Visiting Researcher Talk: Dr. Xiaoxiao Li - 26 Jan 2026
Talk Title:
Who Deserves Credit? Training Data Valuation For Modern Generative AI
Speaker:
Dr. Xiaoxiao Li
About the speaker:
Dr. Xiaoxiao Li is an Associate Professor in the Department of Electrical and Computer Engineering at the University of British Columbia, a Faculty Member at the Vector Institute, and Visiting Faculty Member at Google. Dr. Li holds a Canada Research Chair (Tier II) in Responsible AI and is recognized as a Canada CIFAR AI Chair.
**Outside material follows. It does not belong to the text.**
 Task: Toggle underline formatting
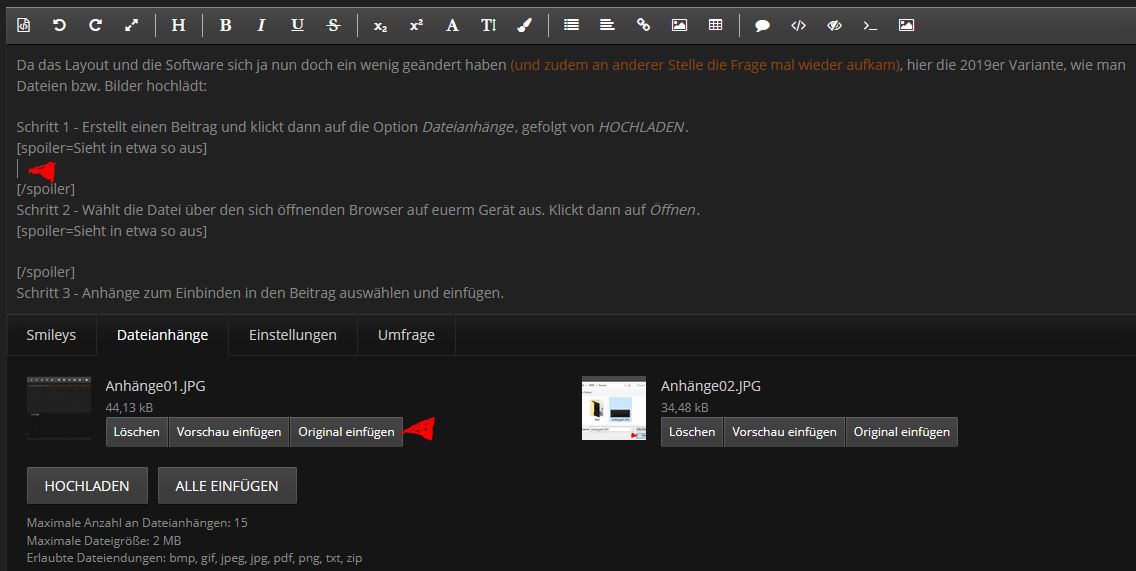click(297, 25)

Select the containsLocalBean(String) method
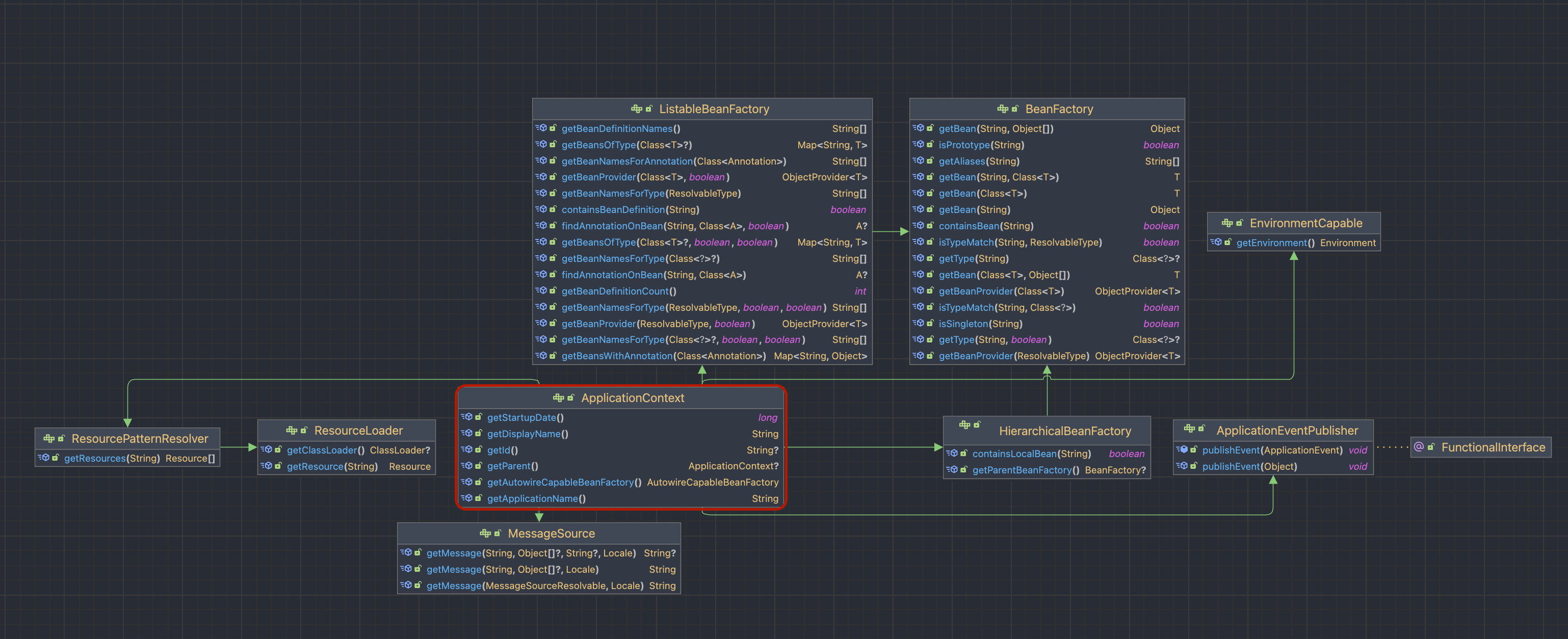[1031, 454]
Dr. Li's research aims to enhance the trustworthiness and efficiency of AI models, bridging the gap between cutting-edge AI research and practical real-world applications, such as healthcare. Dr. Li’s current interests include mechanistic analysis of large language and vision-language models (LLMs/VLMs), developing hypothesis-driven evaluations, and advancing methodologies toward artificial general intelligence (AGI). Dr. Li has published over 50 papers on the top ML/AI venues, including ICML, ICLR, NeurIPS, CVPR, ECCV, AAAI, Nature Methods, etc.
Description:
Quantifying the value of training data is a critical challenge for Generative AI and Large Language Models (LLMs). Traditional valuation methods are ill-suited for this new paradigm, as they are computationally infeasible and were designed primarily for small-scale, discriminative models. This talk presents a unified toolkit that redefines data valuation for the modern AI stack. First, for general generative models, we introduce a model-agnostic and training-free framework that values data based on similarity matching. Next, for LLMs and VLMs, we show how leveraging token-level representations enables a highly efficient, forward-only valuation method that avoids costly retraining. Finally, we extend this token-level analysis to Reinforcement Learning, demonstrating how our valuation techniques can steer training dynamics to improve model performance and efficiency. Our methods provide a practical foundation for a more robust data economy, enabling intelligent data curation, equitable compensation, and the development of more transparent and efficient AI systems.